4.2 Model Evaluation

4.2.1 Evaluation Metrics

As the goal of our project is to predict the popularity score, which is a continuous variable, based on the features, this is a regression problem. Hence, it is most appropriate to use Mean Squared Error (MSE) as a metric to evaluate the performance of the model for the prediction of popularity scores. MSE is a measure of the average difference between the actual value and predicted value. In addition, we decided to use metrics such as R-squared to get a better understanding of the suitability of the model for the dataset. R-squared value explains the variance explained by the model.

4.2.2 Results

Model	RMSE_MSE	R_Squared
XGBoost without PCA	# MSE = 0.017 # RMSE = 0.13	# R-squared = 0.52
XGBoost with PCA	# MSE = 0.018 # RMSE = 0.13	# R-squared = 0.49
Random Forest without PCA	# MSE = 0.017 # RMSE = 0.131	# R-squared = 0.52
Random Forest with PCA	# MSE = 0.022 # RMSE = 0.149	# R-squared = 0.37
SVM without PCA	# MSE = 3.28 # RMSE = 1.81	# R-squared = 0.24
SVM with PCA	# MSE = 0.02 # RMSE = 0.15	# R-squared = 0.34
LASSO Regression without PCA	# MSE = 0.02 # RMSE = 0.14	# R-squared = 0.47
LASSO Regression with PCA	# MSE = 0.024 # RMSE = 0.15	# R-squared = 0.33
Ridge Regression without PCA	# MSE = 0.02 # RMSE: 0.14	# R-squared = 0.47
Ridge Regression with PCA	# MSE = 0.02 # RMSE = 0.16	# R-squared = 0.32

4.2.3 Evaluation of Model Performance

Based on the evaluation metrics, it can be seen that XGBoost without PCA and Random Forest without PCA perform similarly well with an MSE of 0.017 and an R-squared value of 0.52. LASSO Regression without PCA and Ridge Regression without PCA also perform relatively well with an MSE of 0.02 and an R-squared value of 0.47. SVM without PCA performs the worst with an MSE of 3.28 and an R-squared value of 0.24.

XGBoost and Random Forest models are ensemble methods and are good at handling complex relationships and interactions among features. They can also handle missing data and outliers. However, these models can be prone to overfitting if the hyperparameters are not tuned properly. LASSO and Ridge Regression models are good at handling multicollinearity among features and can perform feature selection by shrinking the coefficients of less important features to zero. SVM models can handle non-linear relationships among features, but they can be sensitive to the choice of kernel function and can be computationally expensive for large datasets.

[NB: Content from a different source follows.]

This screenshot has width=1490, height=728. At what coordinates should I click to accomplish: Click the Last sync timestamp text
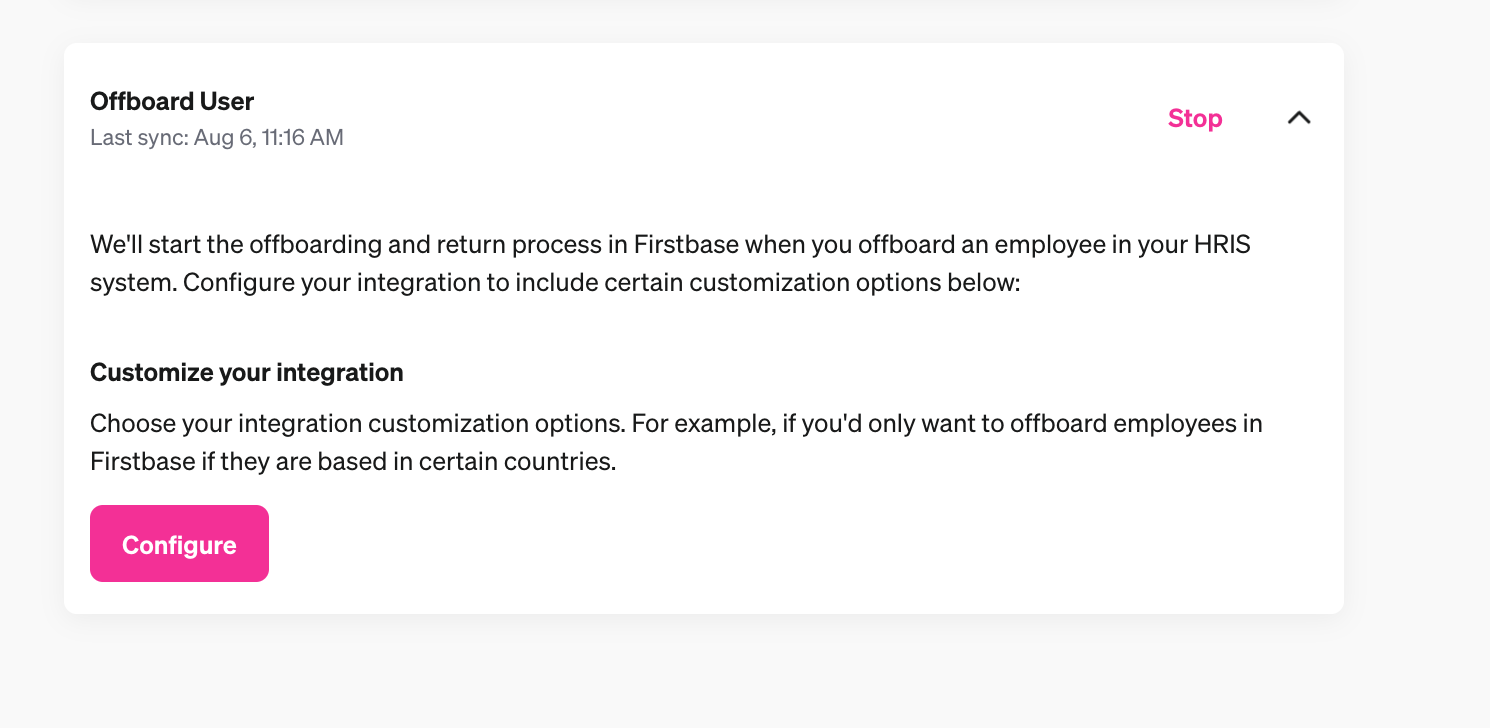coord(216,137)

PCA can be used to reduce the dimensionality of the feature space by combining correlated features into new features called principal components. This can help in reducing overfitting and increasing the model’s generalizability. However, in some cases, PCA may not improve the model’s performance, as it may discard some useful information by combining features. This can be seen in the case of Random Forest with PCA and LASSO Regression with PCA, where the models perform worse than their counterparts without PCA.

In conclusion, based on the evaluation metrics and considering the strengths and weaknesses of each model, XGBoost without PCA and Random Forest without PCA can be considered the best models for predicting song popularity using musical characteristics. However, further tuning of hyperparameters and feature selection methods can be used to improve the performance of these models even further.

The LASSO Regression models have similar results for MSE and RMSE regardless of applying PCA. This could be due to LASSO regression models being able to do feature selection to identify relevant features, hence the reduction of features using PCA does not have any significance. The model without PCA is a better fit than the one with PCA - scoring 0.47 and 0.33 respectively - might be due to the penalisation of less important features, causing the model to be more robust to overfitting. Thus, it does better for unseen data.

The same applies to the Ridge Regression models which have similar results to LASSO Regression models.

Overall, one interesting finding was that with PCA, our models had seemed to perform worse than without. Our group had hypothesized that this could be due to the VIF for the factors that are collinearly related being low, hence dimension reduction not faring as well.